The Trend is Your Friend …

The last week has been unique in many respects.

The S&P 500 closed out the week ending on December 2, 2011, with a 7.39% weekly gain, the 10th best week since 1950 and the 2nd best week ending in December since 1930 (best one ending on 12/10/1932).

In addition, the SPY (S&P 500 SPDR) posted it’s fifth consecutive session (all within the same week) with a higher open, a higher low and a higher high (above the previous session’s open | high | low), all up 0.25%+, and left two unfilled gaps up (low greater than the previous session’s high) in just the last five days, in each case up 0.75%+ (the 2nd occurrence since 1990, first one on 10/15/2002). Even market breadth showed some uniqueness, with two 95%+ extremly lopsided volume days (95%+ of volume on the NYSE associated with advancing issues) during the week.

As already posted about several times during the last couple of days, we’ve entered into one of (if not THE) the strongest time frame(s) of the year, and even without accounting for the strong seasonality, the market regularly remained on firm path when those setups metioned above had been triggered in the past.

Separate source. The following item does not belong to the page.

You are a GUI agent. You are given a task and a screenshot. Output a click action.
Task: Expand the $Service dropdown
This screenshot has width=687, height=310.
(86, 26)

Table I below shows all occurrences and the S&P 500 performance over the course of the then following three sessions in the event the S&P 500 closed out a week ending in December with a better than 3.50% weekly gain in the past. The short-term trend was regularly up (again), with twelve instances leading to a higher close two and three sessions later, closing higher 1.0%+ three days later on eight occurrences (or better than 50% of the time), and eight occurrences where the index never looked back and did not post at least one lower close one to three sessions later. Only one out of fiveteen occurrences led to significantly lower prices (1.0%+) three days later.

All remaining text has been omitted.